Angelino Garzón, candidat de Santos à la Vice-présidence

« Le personnage a fait toute sa carrière dans les années 80 comme secrétaire général d’un des plus grands syndicat, la CUT. Un communiste monsieur, un vrai, un dur, à tel point qu’il fut vice-président de la Union Patriotica, ce parti politique exterminé par les élites colombiennes. Eh bien ce personnage est passé à l’ennemi, un parcours à tel point suspect que l’on se demande s’il n’a pas participé à l’élimination de ses anciens camarades en donnant quelques noms. Lui qui a accompagné Uribe en 2007 à Washington pour préparer les accords ultralibéraux du TLC (tratado de libre commercio) alors que les assassinats des membres de l’UP et de leurs familles se poursuivent encore aujourd’hui... voilà la formule qui a raflé toutes les voix dimanche dernier, Santos-Garzón, l’assassin et le traitre. »

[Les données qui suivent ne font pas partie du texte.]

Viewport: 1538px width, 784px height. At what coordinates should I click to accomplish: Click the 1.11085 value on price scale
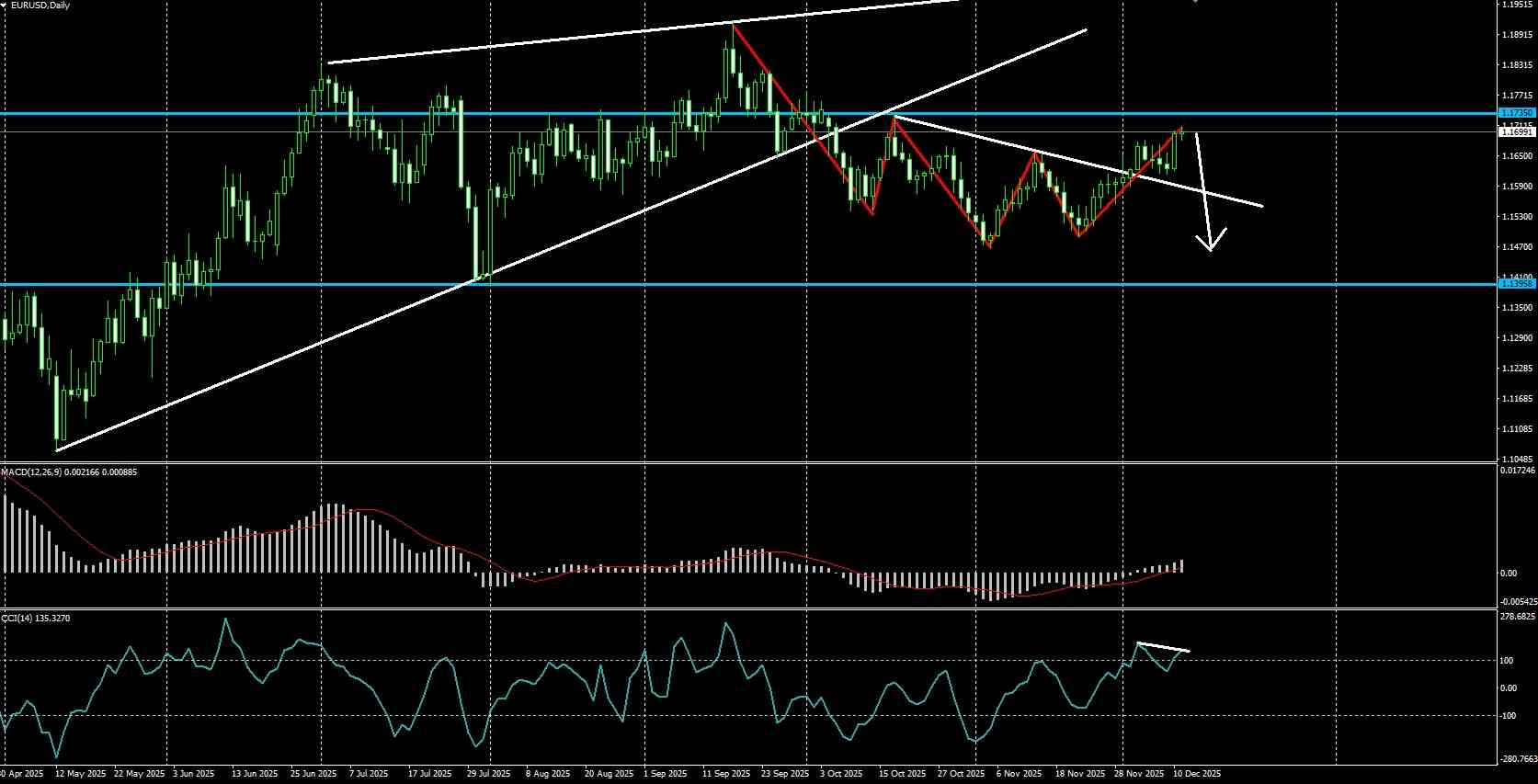[1517, 429]
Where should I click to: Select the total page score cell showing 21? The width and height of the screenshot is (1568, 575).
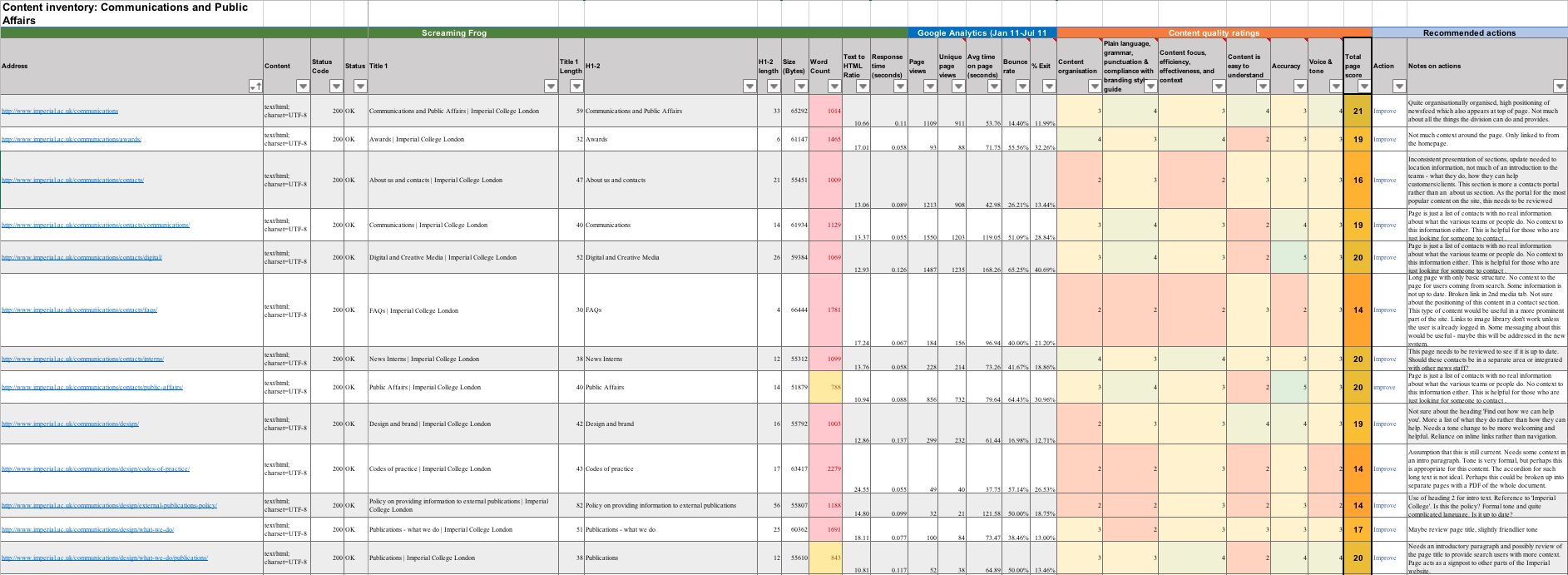[1358, 112]
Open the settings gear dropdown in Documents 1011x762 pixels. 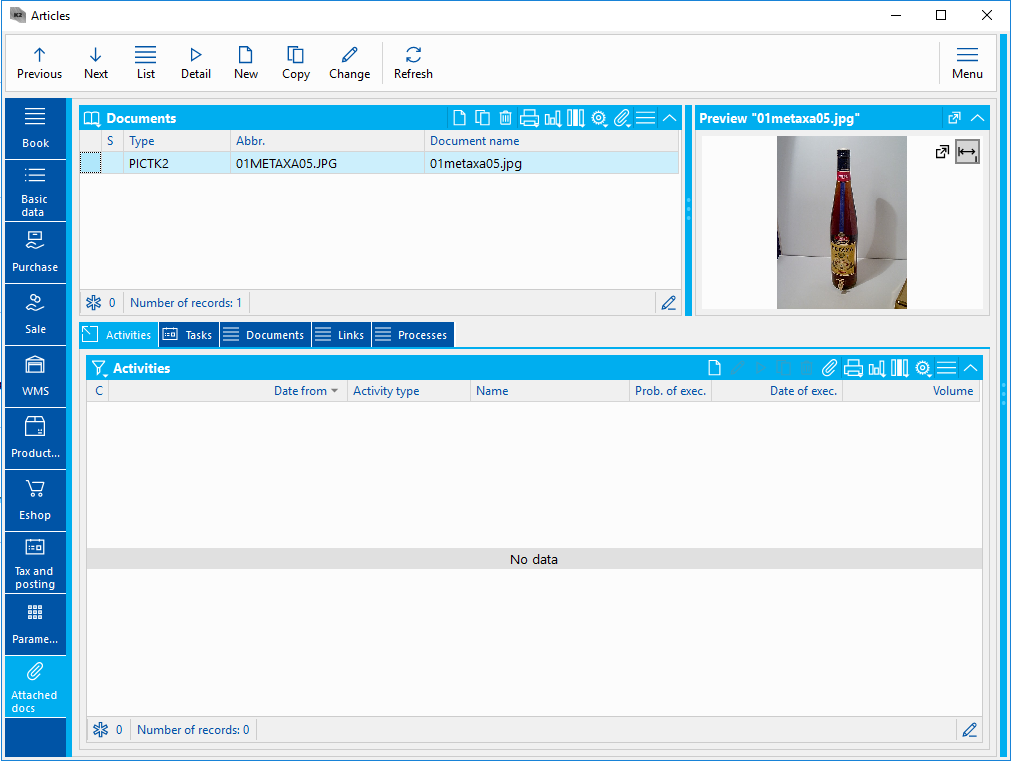click(x=600, y=118)
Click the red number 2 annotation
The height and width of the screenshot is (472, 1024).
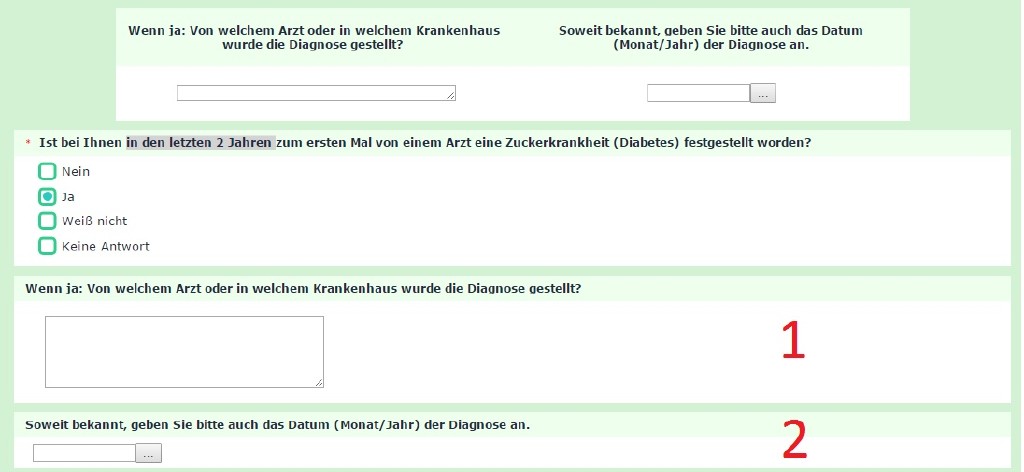point(793,438)
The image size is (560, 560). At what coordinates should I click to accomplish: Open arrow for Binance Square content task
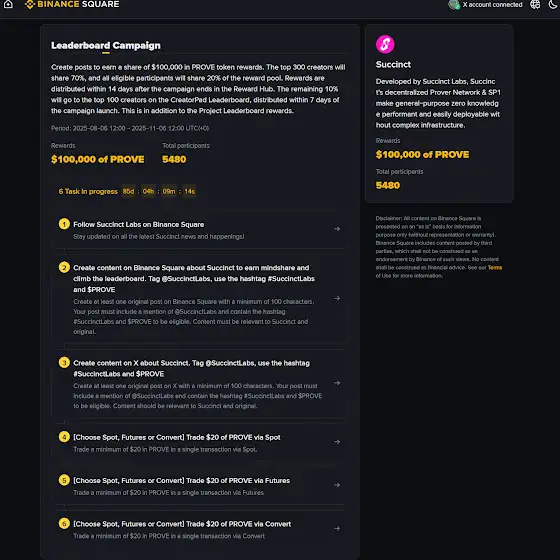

Sergio Fajardo Valderrama, candidat de Mockus à la Vice-présidence

« Ancien maire de Medellin... il est impliqué jusqu’au cou dans la mafia du cartel. C’est-à-dire qu’il a acheté la paix sociale avec le grand parrain (et paramilitaire) local, Don Berna, donnant l’illusion d’une politique efficace... simplement une fois Don Berna extradé aux États-Unis (jusqu’alors il dirigeait son empire depuis une prison colombienne), une fois l’accord à l’eau, celui-ci s’est épanché sur la corruption sans bornes, les fraudes électorales, le maquillage des statistiques, l’augmentation du trafic de stupéfiants et les liens avec les paramilitaires du saint Fajardo... un clown et un truand as de la politique à la Pablo Escobar, voilà l’autre choix démocratique pour le second tour. »

Je pense que cet article vient s’ajouter à celui de notre ami Serge Charbonneau qui nous a déjà mis sur la piste de ces dessous plutôt mal connus. Il apporte toutefois un point de vue quelque peu différent sur les candidats Mockus et Fajardo. De quoi enrichir le débat et la recherche. Le 20 juin prochain je vous prédis l’élection de Juan Manuel Santos à la Présidence. Je n’en ai aucun mérite, les dés sont pipés et la « démocratie » devra attendre un autre rendez-vous.